Lightly soured grapes

I remember a couple of years ago, I heard Stephanie Meyer say  out of her own mouth in a recording that she had finished the first book of her twilight series, the namesake twilight in a month. At the time, I was on a library waiting list for the book and was interested in it from all the internet buzz it got. I had been struggling with a  novel project for years, ekeing out a page or two between mind numbing, body defeating  day jobs. Then there was the time I didn’t have a job, cash flow was in the gutter and inspiration to write followed it.
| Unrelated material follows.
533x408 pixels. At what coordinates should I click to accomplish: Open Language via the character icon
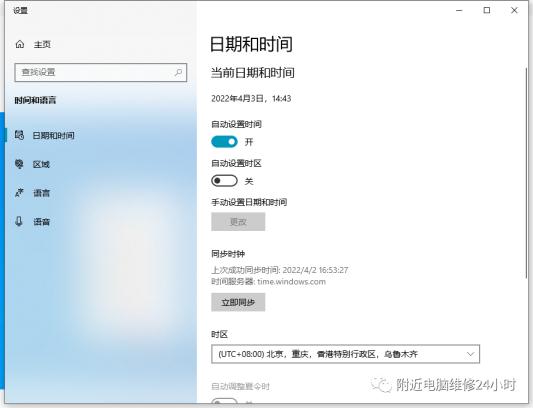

When I heard what SM had said about her book, a feeling came over me that is hard to explain to anyone.  I don’t know where it came from, there were a whole lot of writers I envied but I hated SM’s whole writing career. I may or may not have mentioned it before. I was really angry at her and myself. I banned the kid from reading the series. ( She defied me on the down low and then told on herself. I forgave her eventually and understood the popularity of the books made her do it. Peer-pressure is worse than a bitch.) I took my name off the list. To this day I have not read the series. I watched the movie and felt justified with my hate. I haven’t read a book by SM and I don’t plan to watch the movie from her other book. My grapes are that sour.

Anyway. If anyone reading this is wondering the point, here it is. I like the artist Chris McGrath’s work, he does the book covers for the Dresden Files. He does book covers for other authors as well.  I find them interesting and entertaining enough to find the book that goes with the picture.  That is how I found it. Max Gladstone’s Three Parts Dead. It was brand spanking new book and I didn’t have the cash for it but I had the 1 credit needed to get the audiobook free. So that is what I did.  I listened to the story and liked it enough to randomly search for book two.  Recently I came upon MG’s blogs and felt lightly soured grapes.  MG writes about writing second book and other stuff  I am sure.  I just don’t have it in me to read now.  I will probably buy MG’s second book, mostly as an audio if available.  I am hooked on the series.  I don’t know if he intended the main character to look or be african-american but that is how I see her  and well I like it too much to turn away.  I think the main character of Three Parts Dead is rare.  It may not be for the genre but for me to find it oh yeah.

I am jealous and envious of writers having the time and energy to write and writing about it.  I have ideas bursting out of me and I want to work but I also need money.  I have a kid, quality of life is important.  I also have a sick mom and my time is being swallowed by that as well.  I want to end this blog optimistically but I don’t think I can.  Endings are another problem for me.  I can never find them in my stories and I never do them right in my blogs.  FYI this is the longest post I have done in while.  I hope it made sense.  It did in my head.

 

The vows

I gave this blog a purpose. Then I forgot it. My bad. There are no rough written drafts. Just me trying to clear my head. Bad things happened and then worse things came up. Becoming the fabulous published writer I want to be seems more unlikely. It is a sobering and depressing. I will get over it eventuallu just not now.